──────── SUPPLIED RECORDS ────────

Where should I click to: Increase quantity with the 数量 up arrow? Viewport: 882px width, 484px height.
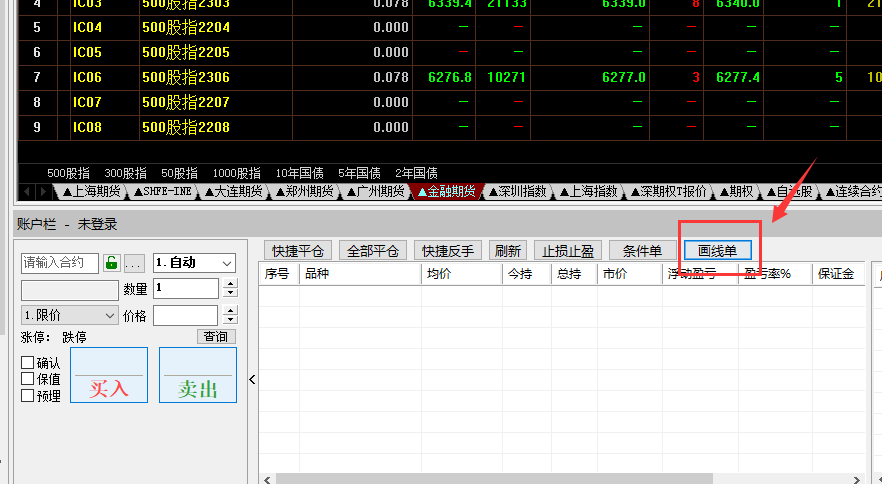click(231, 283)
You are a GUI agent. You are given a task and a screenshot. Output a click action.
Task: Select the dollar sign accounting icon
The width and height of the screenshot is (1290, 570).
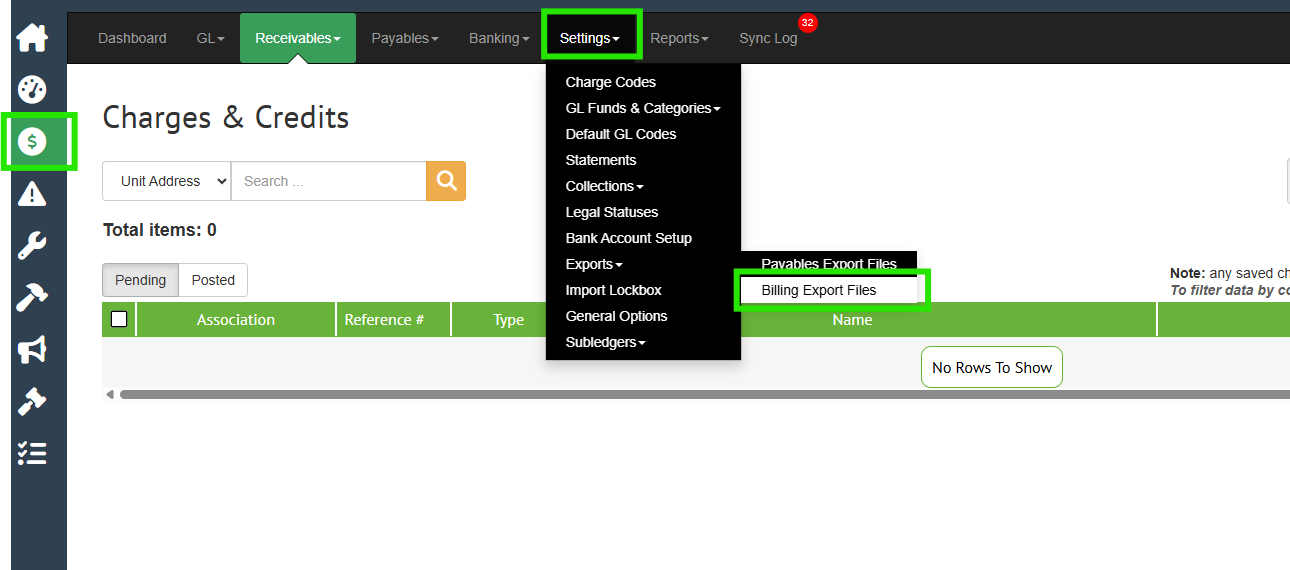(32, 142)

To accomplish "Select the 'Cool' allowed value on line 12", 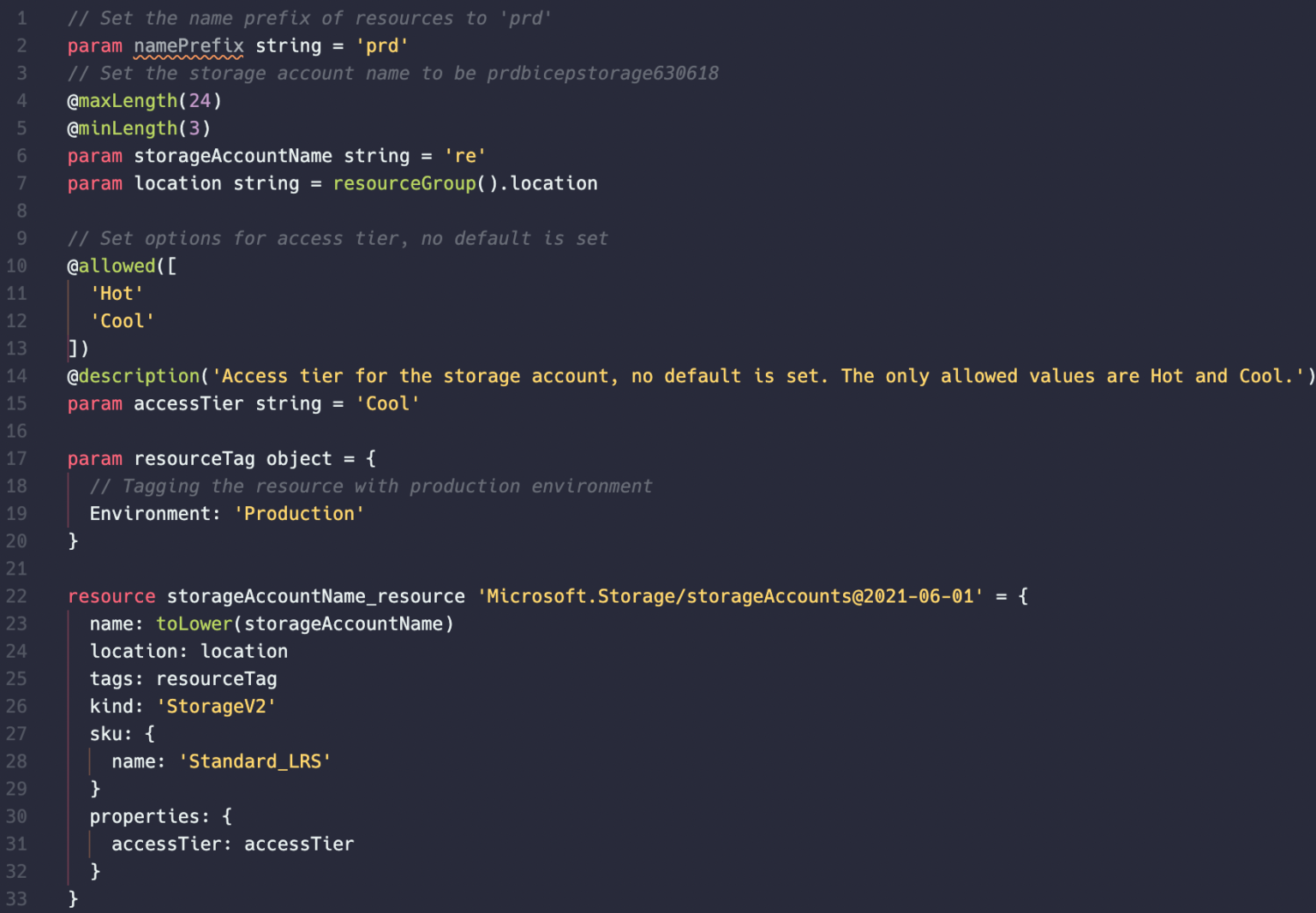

────────

YOUR OBJECTIVE: Each entry above should be given again exactly, with its pictures omitted.

EXERCISE SOLUTION:
Where should I click to: Increase quantity with the 数量 up arrow? Viewport: 882px width, 484px height.
click(231, 283)
You are a GUI agent. You are given a task and a screenshot. Output a click action.
Task: Select the dollar sign accounting icon
The width and height of the screenshot is (1290, 570).
(32, 142)

To accomplish "Select the 'Cool' allowed value on line 12", 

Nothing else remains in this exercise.